The Cloud Chamber Conservation Project (resource)
Cloud Chamber for the Trees and Sky is one of the first site-specific outdoor installations commissioned for the Museum Park, created and constructed in 2003 by the British artist Chris Drury. Located in a wooded area, the partially buried, circular, and roofed structure is built from Virginia fieldstone, yellow pine logs, cement, earth, and plants all local to the southeastern United States. The white-washed interior, accessible via a door, is dark except for a beam of light coming through a small aperture in the ceiling.
Drury’s series includes sixteen cloud chambers built in locations around the world, with only one other in the United States (Vanderbilt University, Brentwood, TN). They are interactive buildings made from natural materials native to the landscape where they are located. The structures are contemplative spaces that invite meditative silence and bring the outside in as visitors look down on the projected sky, trees, and clouds.
Restoring Cloud Chamber for the Trees and Sky
Cloud Chamber for the Trees and Sky is one of the most beloved installations in the Museum Park. After seventeen years of use and environmental exposure, portions of the octagonal roof made of yellow pine were showing severe signs of natural deterioration and rot. Numerous patches and repairs had been done over the years, but more significant work was needed. An important decision had to be made between dismantling the sculpture entirely or undertaking a significant restoration of the wooden roof. After thorough consultation with the artist, Chris Drury, and the NCMA Conservation Department, the Museum decided to move forward with reconstructing the roof.
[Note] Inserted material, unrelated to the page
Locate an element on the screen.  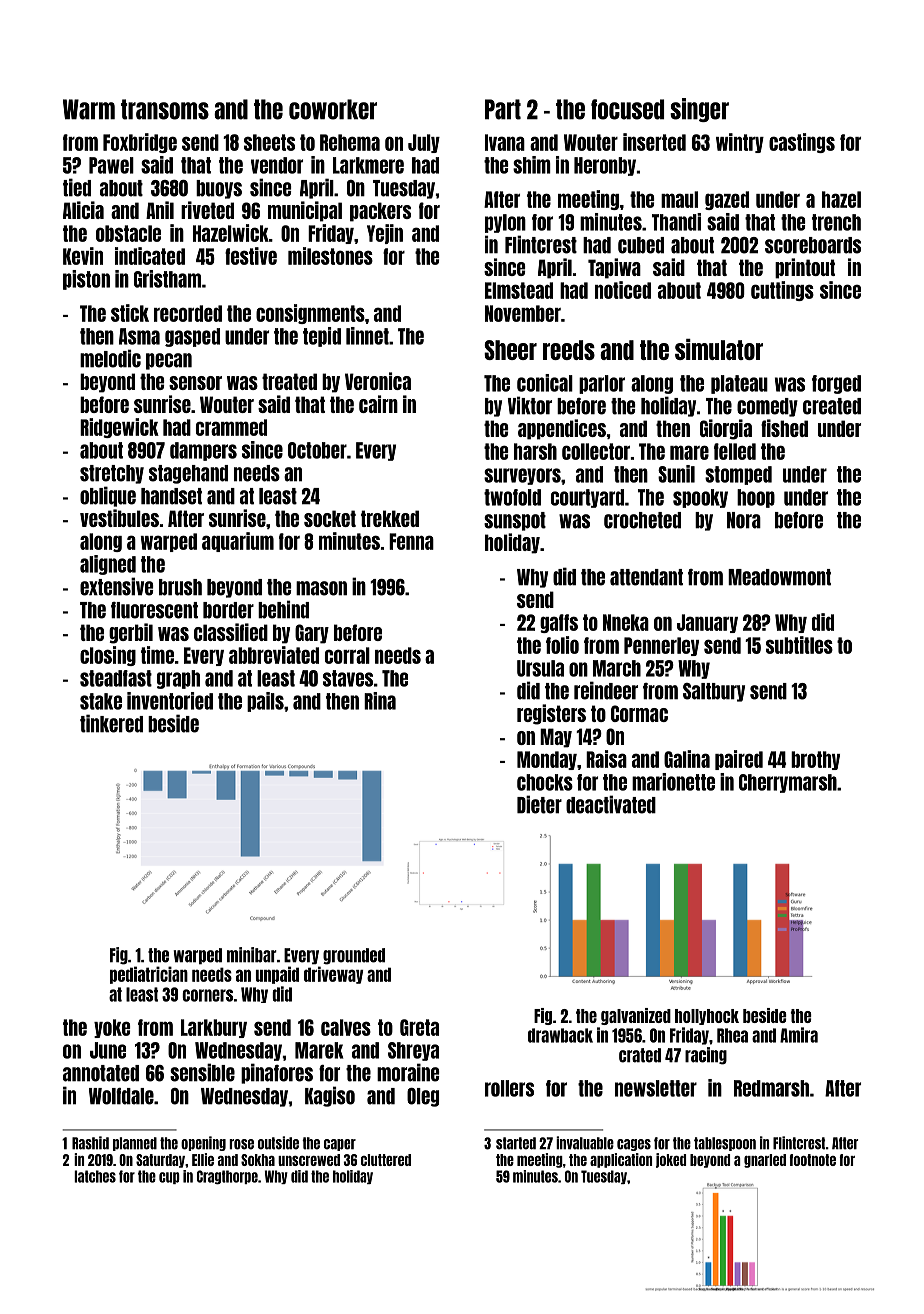
coworker is located at coordinates (333, 109).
The consensus was to rebuild the roof with black locust logs, a naturally rot-resistant tree native to the region. The restoration team—composed of Ben Bridgers, manager of Park collection and exhibitions, and Corey Riley, objects conservator—began dismantling the original roof and replicating each element using this new material. We are thrilled that Cloud Chamber for the Trees and Sky, one of the most sought-after interactive installations in the Park, will continue to delight visitors for decades to come.
About the Artist
Based in England, environmental artist Chris Drury creates sculptures in the landscape that have an inherent reciprocity with the natural world. Located in the NCMA’s Museum Park, his Cloud Chamber for the Trees and Sky has an ageless, primal quality, like an ancient ruin or natural formation.
The domed chamber operates as an oversized camera obscura, or pinhole camera. A small aperture in the roof projects an inverted image of the sky and trees above onto the interior floor and walls. Inside the chamber one’s perspective of the world is magically turned upside down. Instead of looking up at the sky—the earthbound view of the world—one sees the sky brought down to Earth, looking down on it from above.
“People who have never experienced being inside cloud chambers sometimes question the difference between looking up at clouds—and seeing the image inside a chamber,” says Drury. “In fact, these experiences are quite distinct … It is an altered image, slightly blurred, dim, like a scene from an old movie or a dream.”
Camera Obscura
Cloud Chamber for the Trees and Sky serves as a camera obscura, a Latin term that means “dark chamber.” A camera obscura is a dark box (or room) with a small hole that acts as a lens or aperture in one of the walls. The image from outside is transmitted through the aperture and projected upside down on the opposite interior wall.
This natural optical phenomenon has been used by scientists and artists for centuries. The earliest known documentation of its use dates to the fifth century bce. The technical principles of the camera obscura led to the early nineteenth-century development of photography.